If one were to be somewhat ungenerous, for the sake of exploring the argument, one could say this might be because Opera's plugin system isn't as powerful as that of Firefox. I don't know that, of course, but one could theorise, in purely free-market-economy survival-of-the-fittest terms, that if all else was equal, plugin developers would be targeting Opera over Firefox, given that Opera is the better browser without plugins. The fact is they’re not; there are many Firefox extensions, of great variety, and growing at a furious rate, whilst there are comparatively few Opera plugins, which seem to be mostly for multi-media support (as far as I could find, anyway). This does lead one to think that Opera's plugin system is not a match for Firefox's extension system. That said, most Firefox users don't ever install extensions, so it's largely an academic point.

...unless, of course, Firefox makes it even easier to install extensions, like some sort of pretty package manager, with a nice big and friendly button on the toolbar, and a really-really-really easy to use index of extensions (which should probably all be certified as good and safe by the mozdev community before making it onto the list). Extensions are just too hard to handle for the average mom-and-pop user on the interweb, and I think that's a bit of a pity.

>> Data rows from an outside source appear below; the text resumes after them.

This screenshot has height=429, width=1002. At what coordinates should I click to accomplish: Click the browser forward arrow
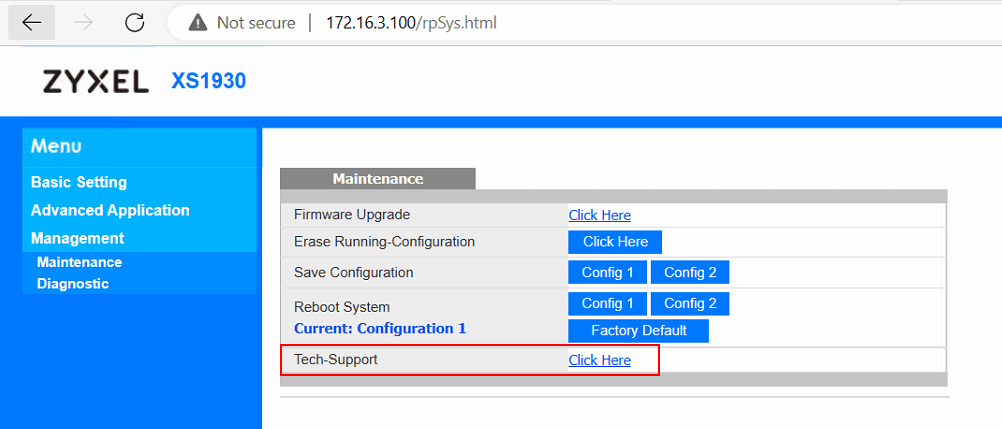tap(83, 23)
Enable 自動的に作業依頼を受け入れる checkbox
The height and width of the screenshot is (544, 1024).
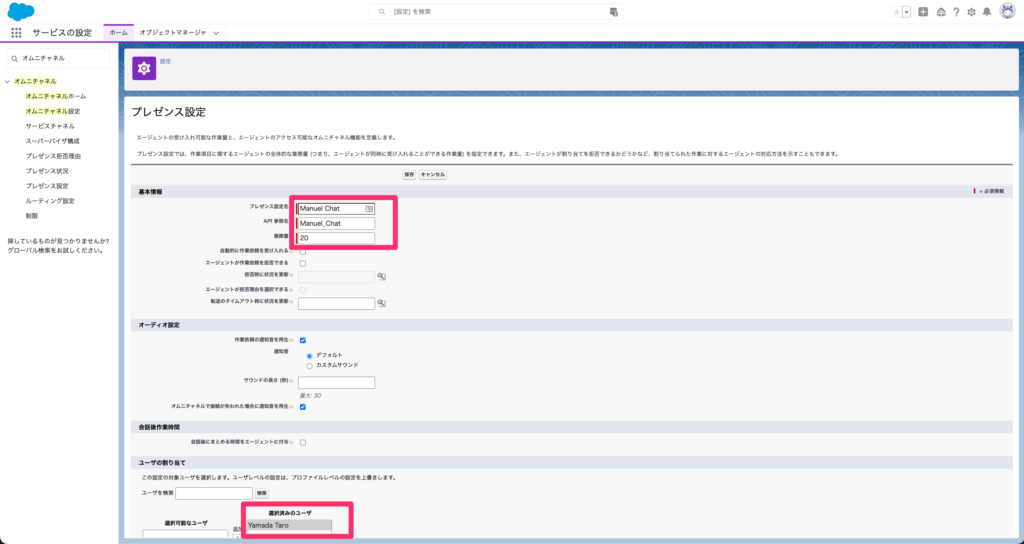pyautogui.click(x=303, y=250)
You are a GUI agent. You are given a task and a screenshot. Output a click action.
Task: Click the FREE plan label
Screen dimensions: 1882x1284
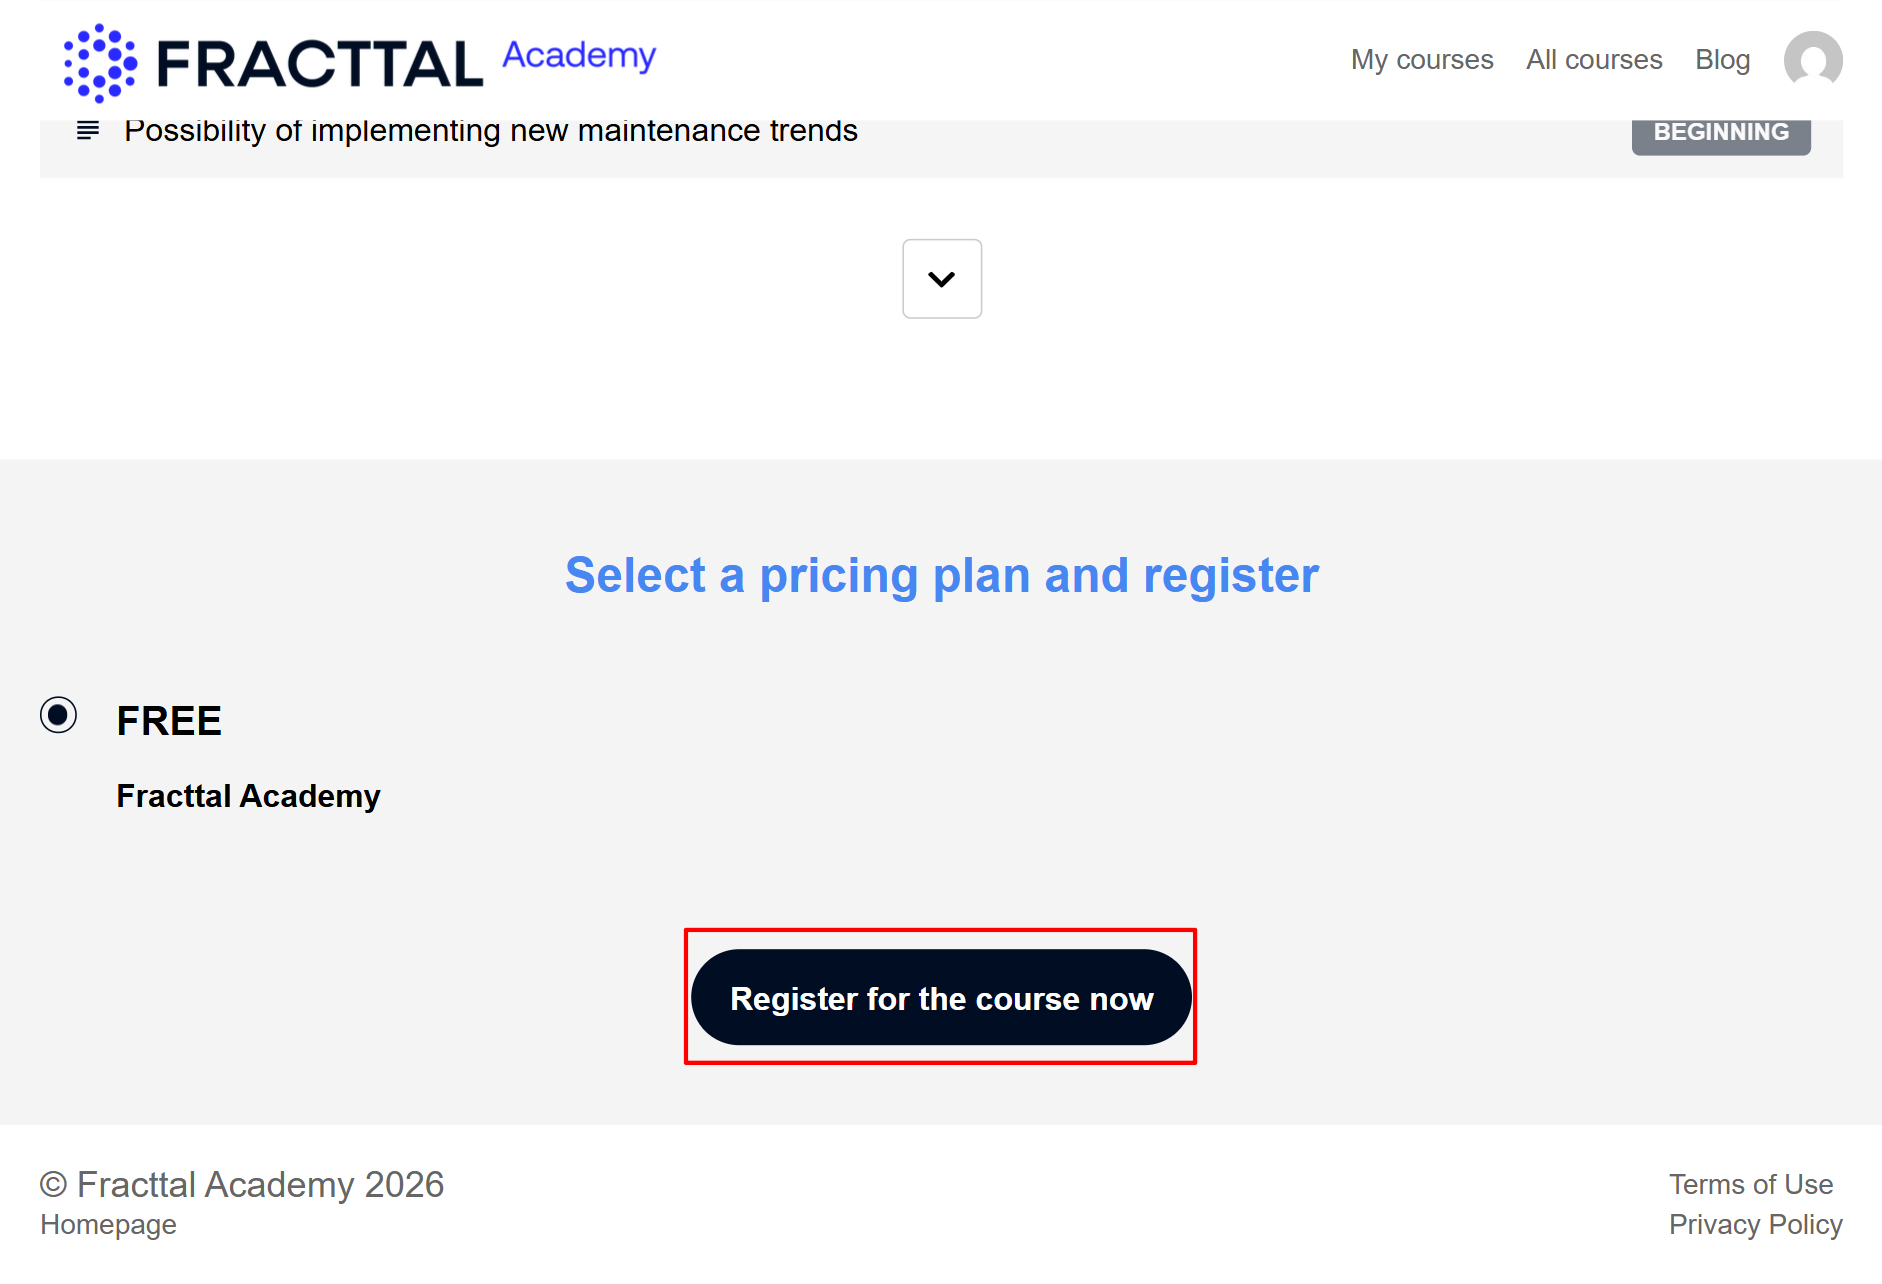[x=169, y=721]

JavaJones wrote:As for "running out of memory" while using a browser, I agree that's unlikely to happen with just the browser. But I regularly have 2 rows of tabs open on a 1600x1200 display - that's upwards of 40 open windows - and the memory use can increase a lot in those cases. This becomes an issue even on machines with lots of memory when you also want to be rendering in say TG2 or building a large terrain in, oh, perhaps L3DT. :D


In such cases I totally agree that using Opera would be necessary. I'd usually have 5-10 tabs max, which means I can interchangeably use Opera and Firefox without having to think of the RAM usage.

Cheers,
Aaron.

Edit: Whoah, one can go too far though. I just read on digg about a guy who created 'the Superbrowser' by loading 100 extensions for Firefox. Have a look at the toolbar and the right-click menu:

http://splasho.com/blog/2006/02/26/the-superbrowser/

Insanity, but it actually kept working.